Britain’s automotive industry stands to lose 50,000 pounds ($63,750) a minute should the country crash out of European Union without a deal because friction at the border will leave plants starved of parts, the U.K.’s car industry lobby said.
Without a Brexit deal, the industry’s just-in-time production model would collapse, with a negative impact of 70 million pounds a day in a worst-case scenario, the Society of Motor Manufacturers and Traders said in a release Tuesday.
“No deal remains the clear and present danger,” Mike Hawes, chief executive officer of the SMMT, told business and government officials attending an automotive summit in London. “The next PM’s first job in office must be to secure a deal that maintains frictionless trade. We don’t have the luxury of time.”
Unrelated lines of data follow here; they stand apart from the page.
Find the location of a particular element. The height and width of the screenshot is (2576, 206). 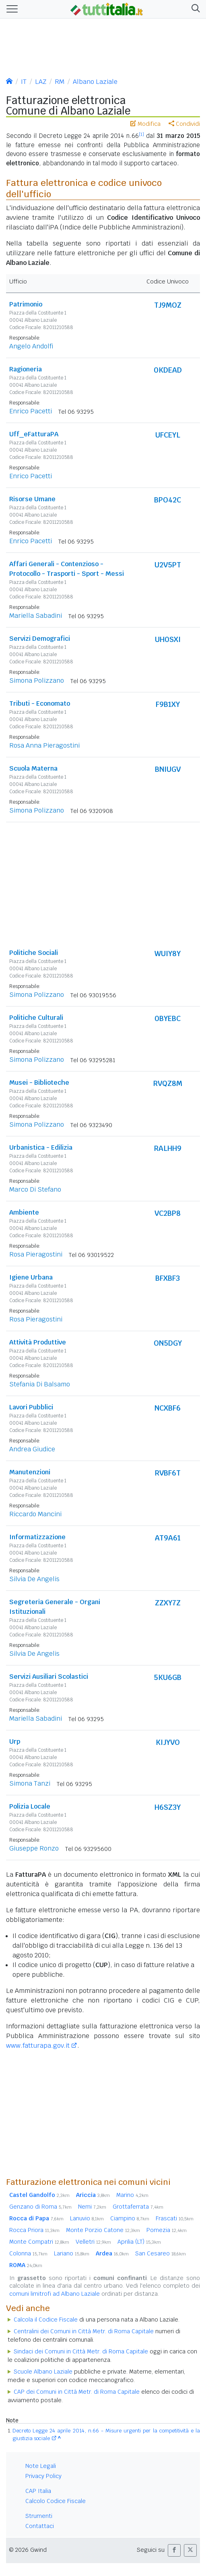

San Cesareo is located at coordinates (160, 2253).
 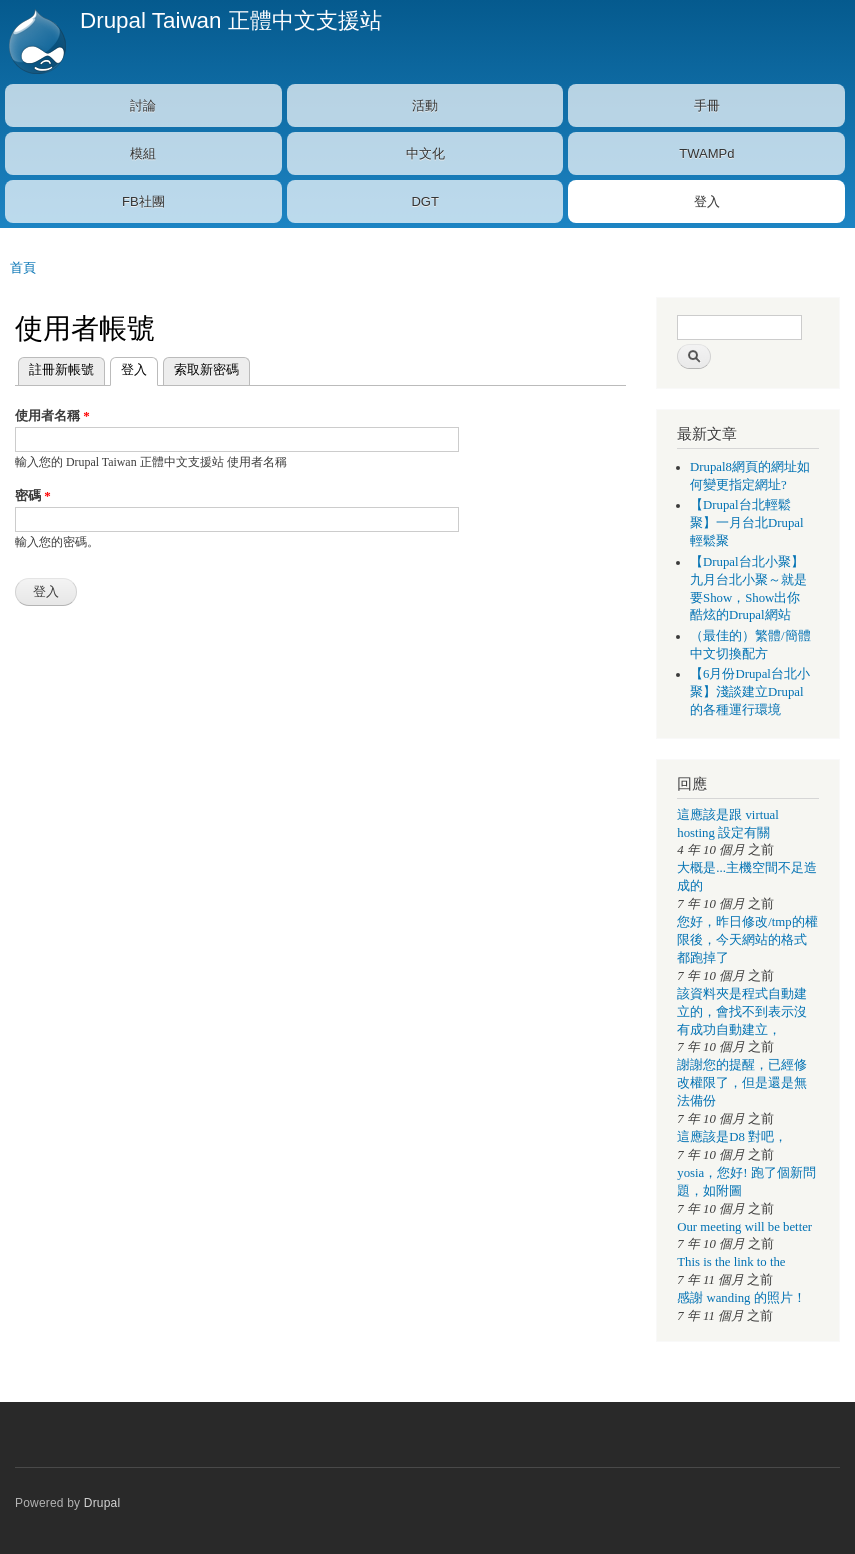 I want to click on 模組, so click(x=143, y=153).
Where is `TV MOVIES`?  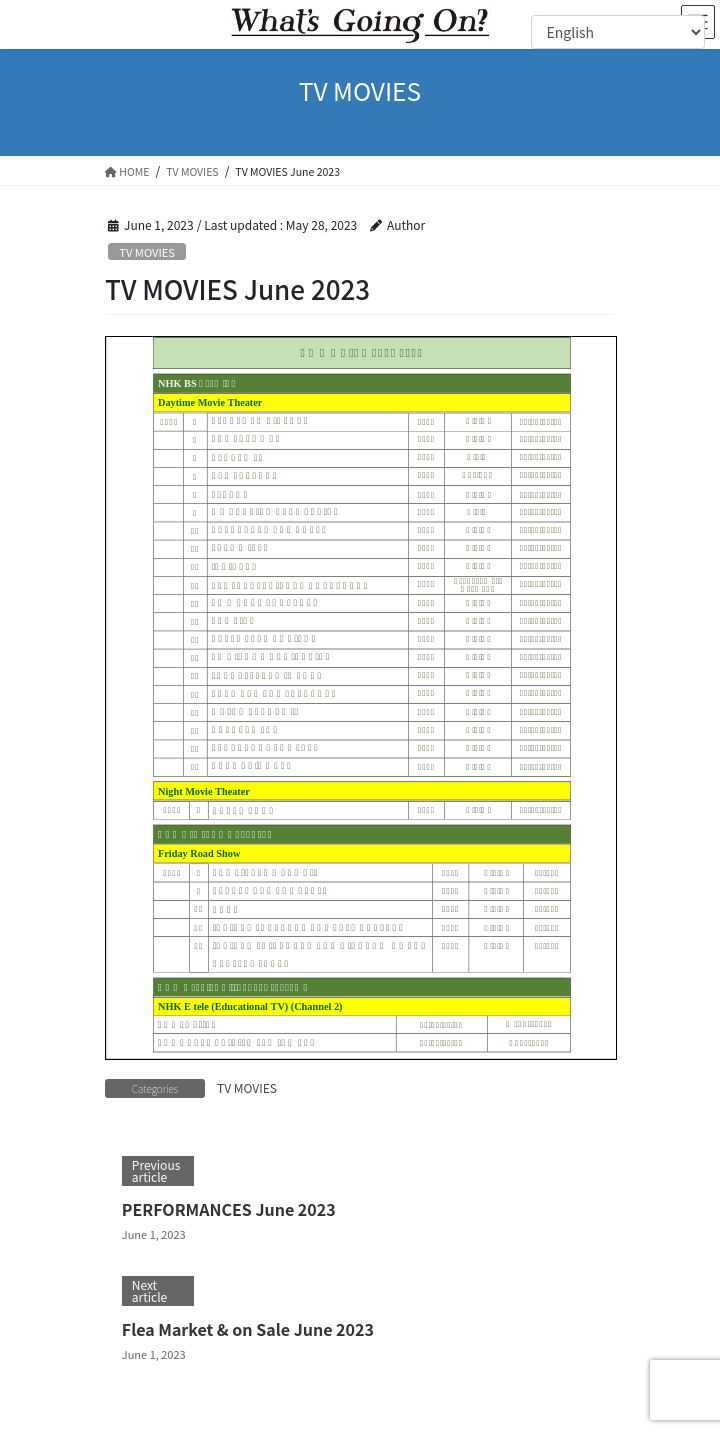 TV MOVIES is located at coordinates (147, 252).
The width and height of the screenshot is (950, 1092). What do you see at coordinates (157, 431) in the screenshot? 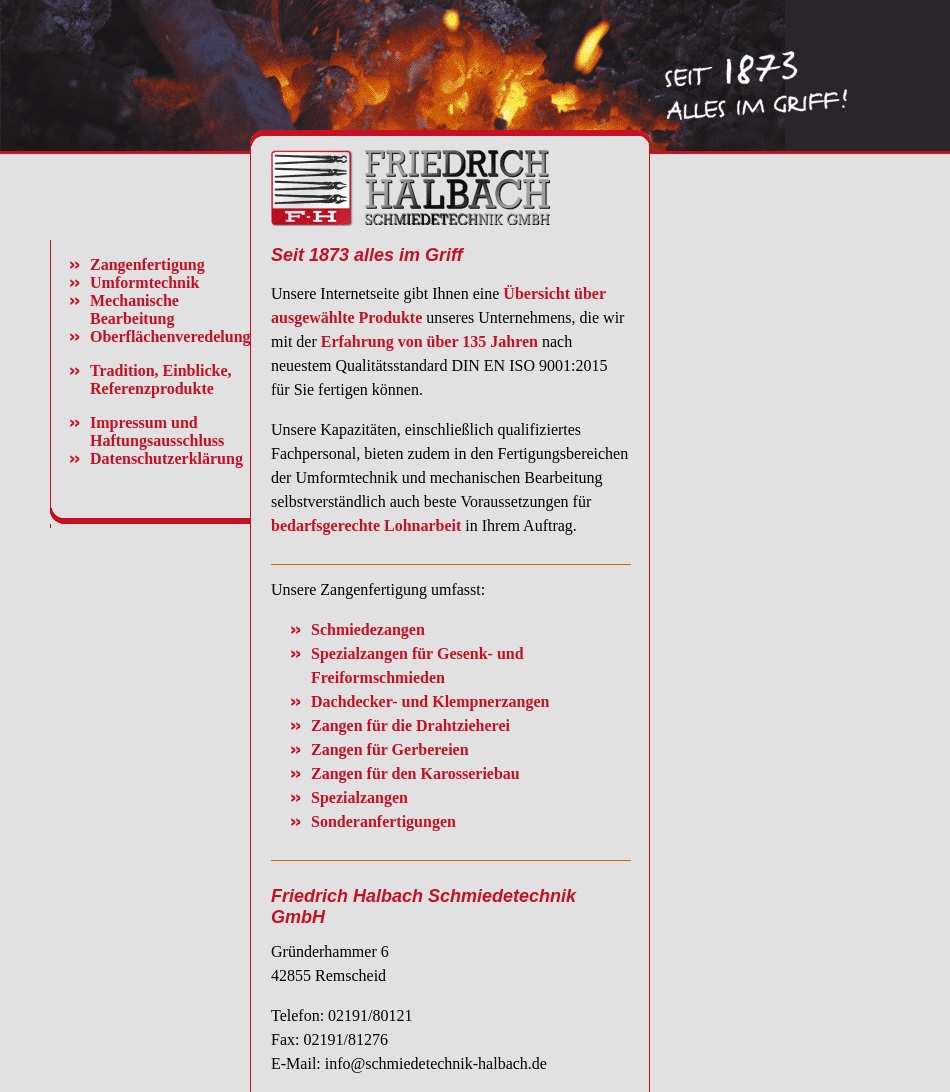
I see `Impressum und Haftungsausschluss` at bounding box center [157, 431].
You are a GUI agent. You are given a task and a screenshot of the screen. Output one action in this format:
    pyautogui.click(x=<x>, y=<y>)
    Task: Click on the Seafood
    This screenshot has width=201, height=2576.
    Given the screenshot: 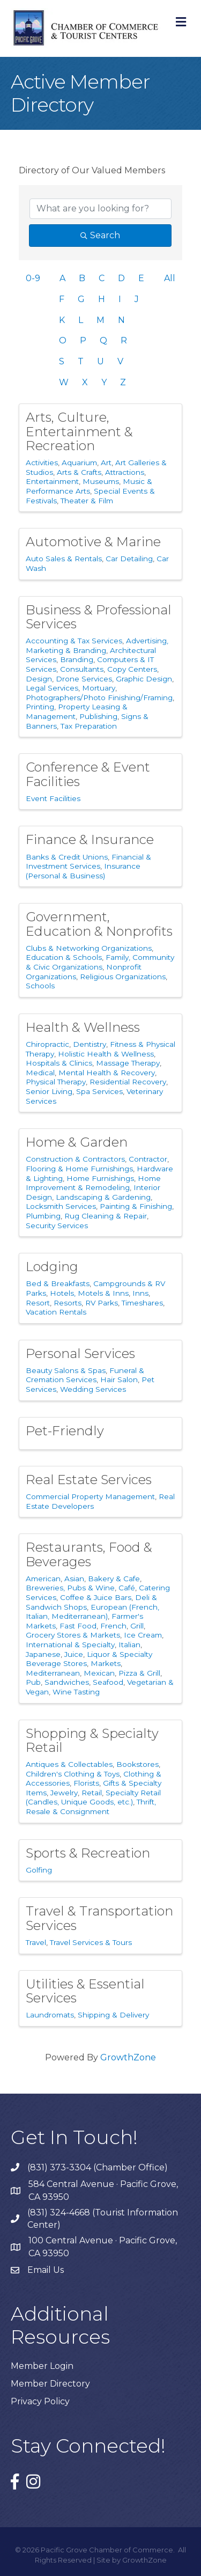 What is the action you would take?
    pyautogui.click(x=108, y=1682)
    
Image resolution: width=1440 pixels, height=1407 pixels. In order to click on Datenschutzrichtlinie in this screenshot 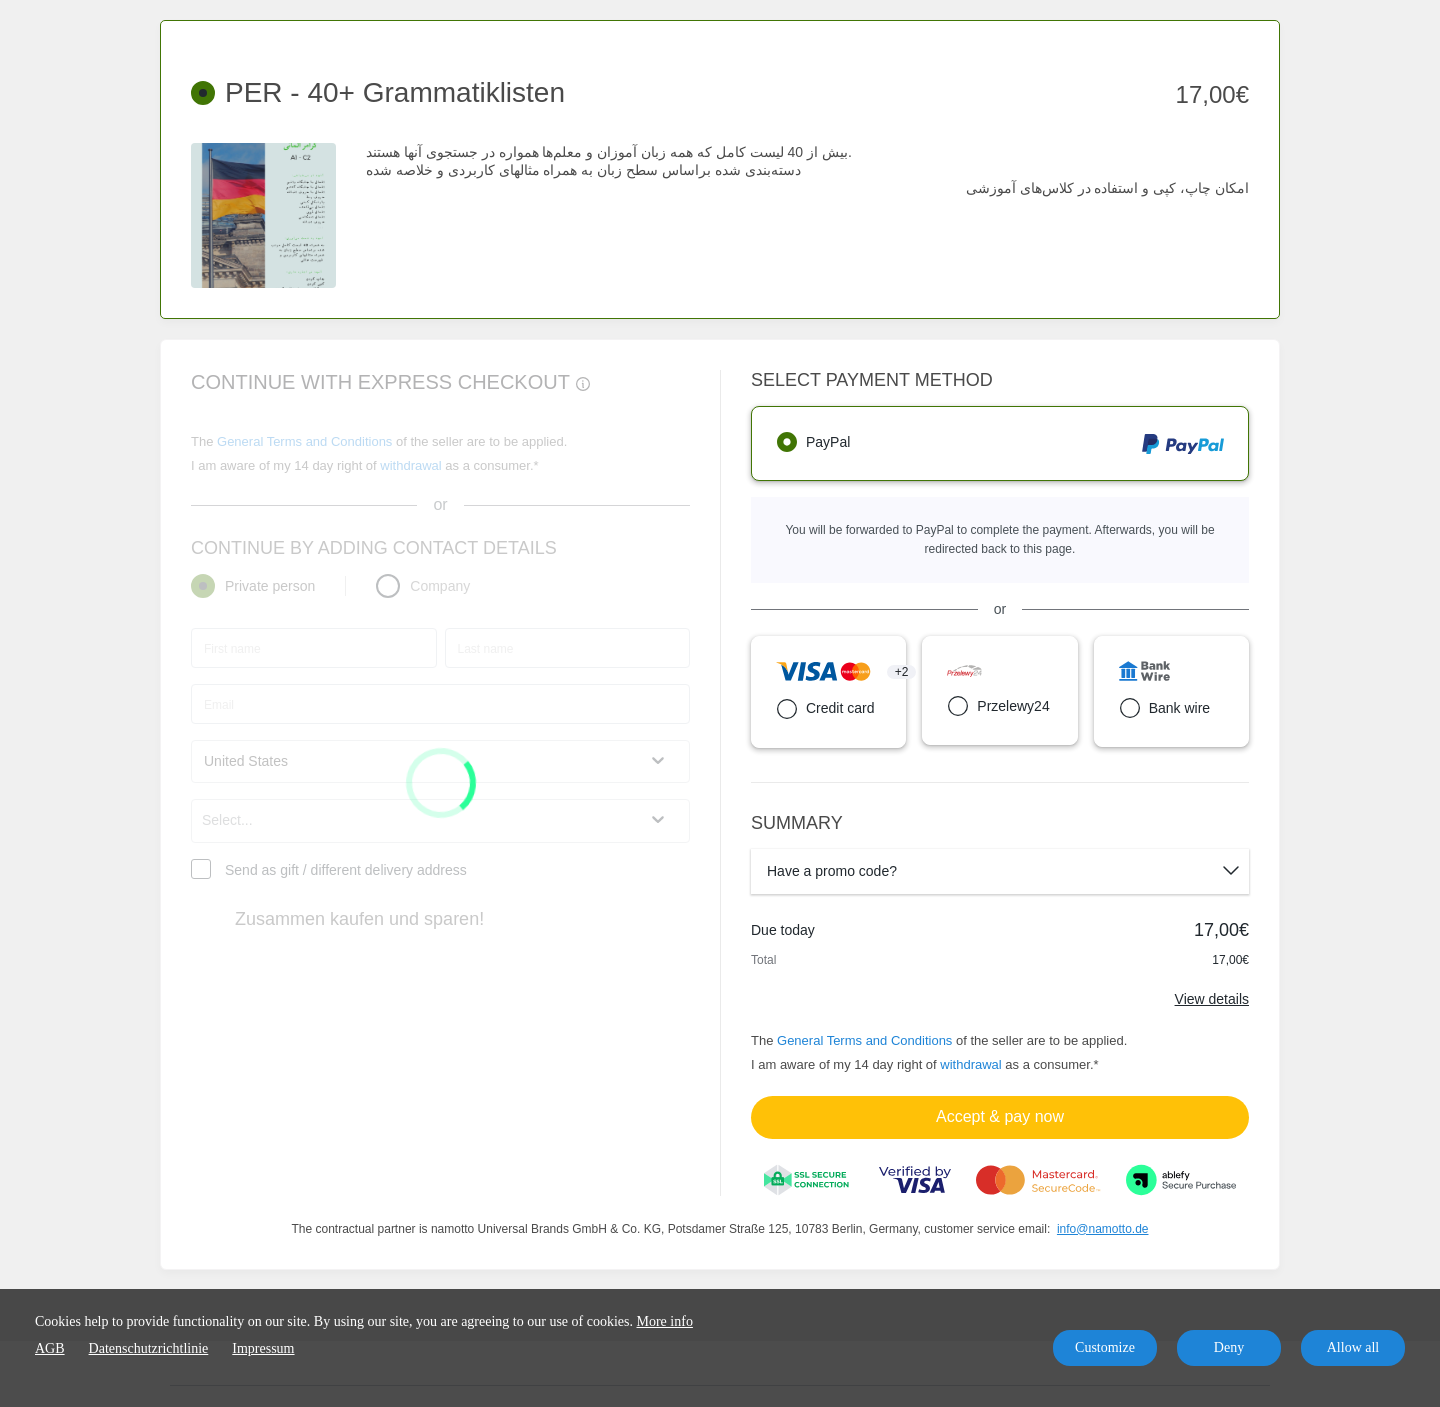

By contrast, securing a favorable deal with the EU could deliver a 20 billion-pound boost to the U.K. auto industry, according to the SMMT.
Britain’s renaissance in carmaking is already under threat as manufacturers scale back operations in the country. Ford Motor Co. is planning to close a U.K. engine factory as the last major step in an overhaul of its unprofitable European operations. Honda Motor Co. is shuttering a plant in Swindon near London employing 3,500 workers, while Nissan Motor Co. no longer plans to build the X-Trail sport utility vehicle in Sunderland, northern England.
Planned shutdowns after the initial March 29 Brexit date saw output during April plummet by 45% compared to a year earlier, SMMT figures showed, while consumer demand has been continually declining amid the uncertainty.